Enquanto falava, parecia mesmo muito bravo... mostrava seu revólver o tempo todo. Todo mundo ficou assustado com aquilo. Eu torcia para o Nilton não aparecer. Mas ele veio.

Veio, o cara já começou a ficar alterado, gritava o tempo todo. Nilton colocou um cigarro em sua piteira, acendeu, e convidou o homem para entrarem. Entraram e ele fechou o portão e ficaram os dois sozinhos.

Passaram alguns minutos e já não se ouvia o homem gritando. Mas também não se ouvia nenhum tiro.
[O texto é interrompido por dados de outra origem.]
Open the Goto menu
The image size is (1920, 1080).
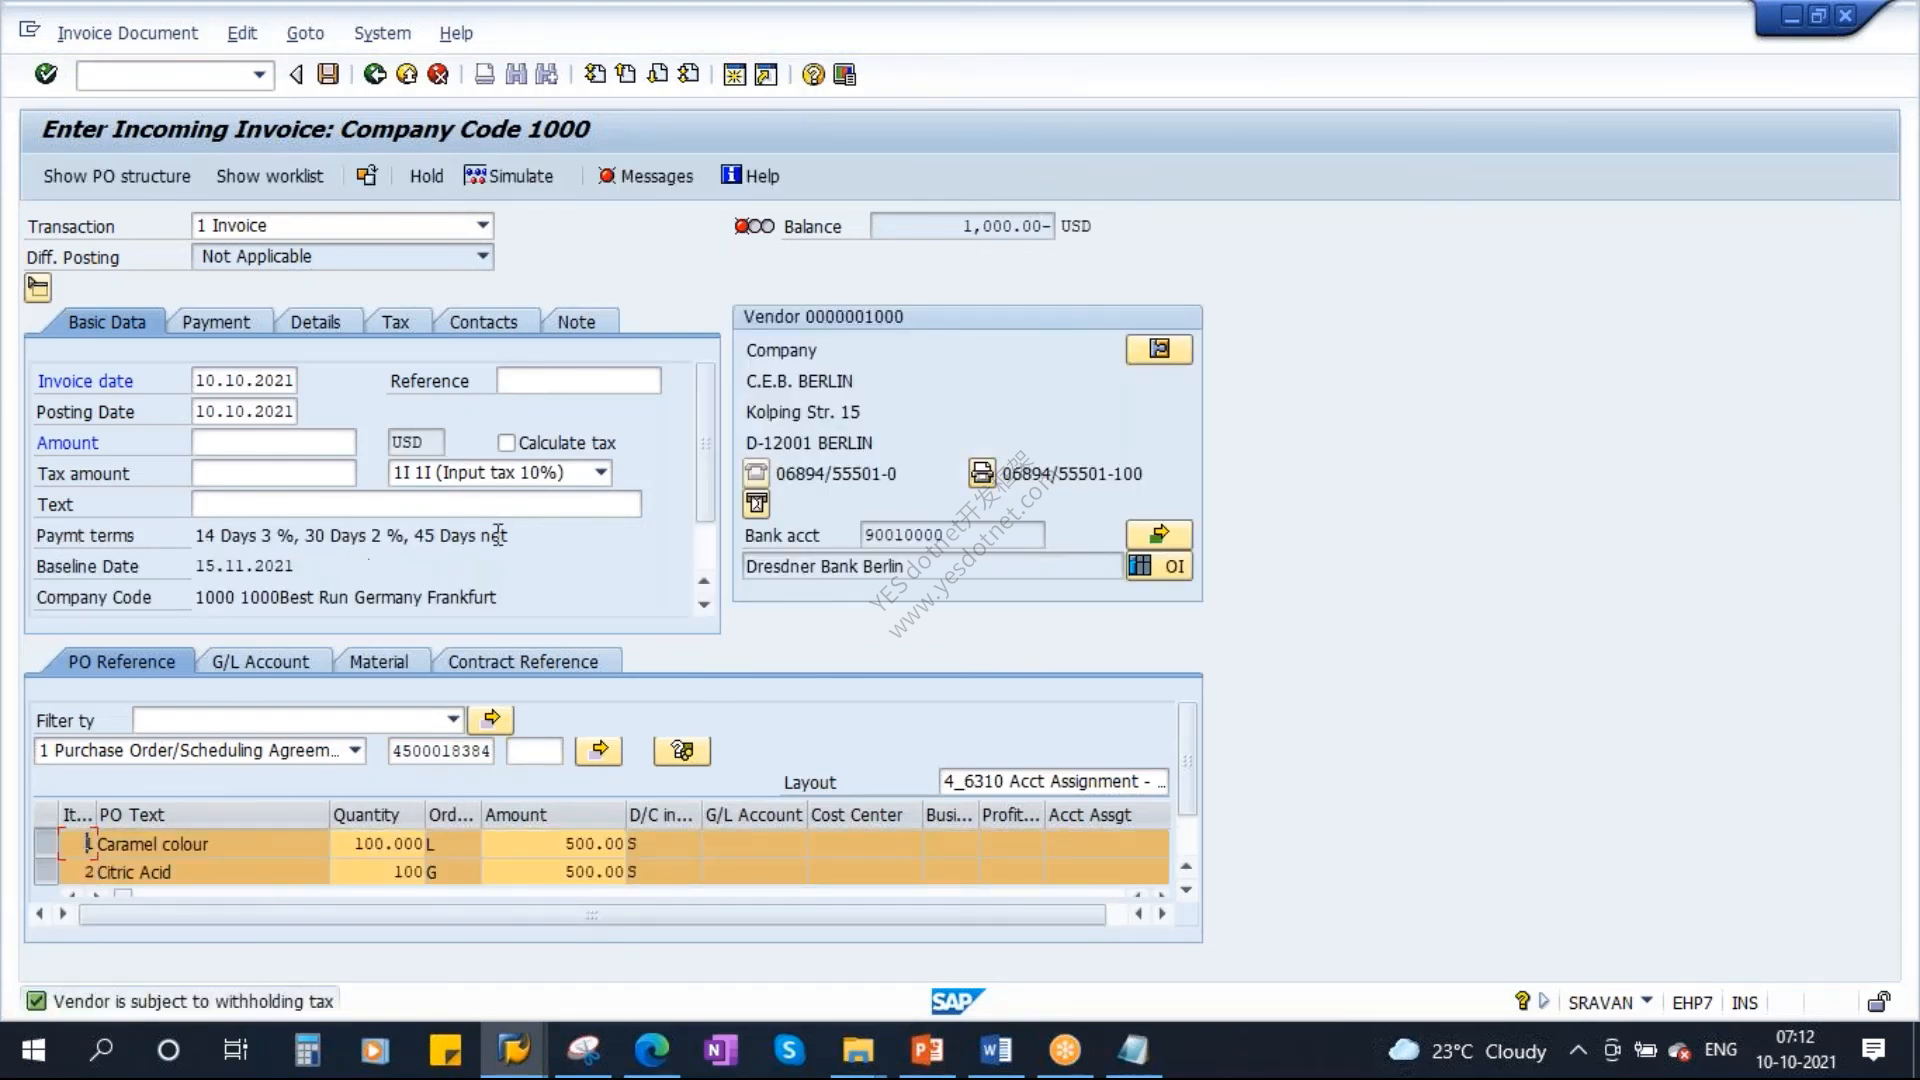pos(305,33)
Mais alguns minutos passaram e resolvemos olhar por cima do muro, para descobrir o que acontecia.

Vimos o Nilton, conversando calmamente com seu freguês, com o revólver dele em sua mão, girando o tambor descarregado. Girava, girava... devolveu as balas para o dono e disse que o revólver estava com folga no tambor e que ele iria consertar...

- Vou mandar embuchar pra você! – disse Nilton, falando com a piteira entre os dentes e soltando algumas baforadas de fumaça no rosto do freguês.

Logo em seguida, abriu o portão, nós entramos e o cliente foi embora. Não estava mais bravo, saía com uma fisionomia esperançosa.

- Ô Mirto, o que você fez para acalmar o homem? Ele disse que ia matá-lo! - perguntei ao Nilton.

- Ah, eu coloco um pozinho na minha piteira – respondeu dando gargalhada – Solto umas baforadas da cara da pessoa e fica logo mansinho, mansinho!

No final da história, o homem, além do caminhão, agora deixava até o seu revólver na oficina do Nilton. E ainda foi embora contente!
Esse era o Nilton Grazzia com sua piteira enfeitiçada.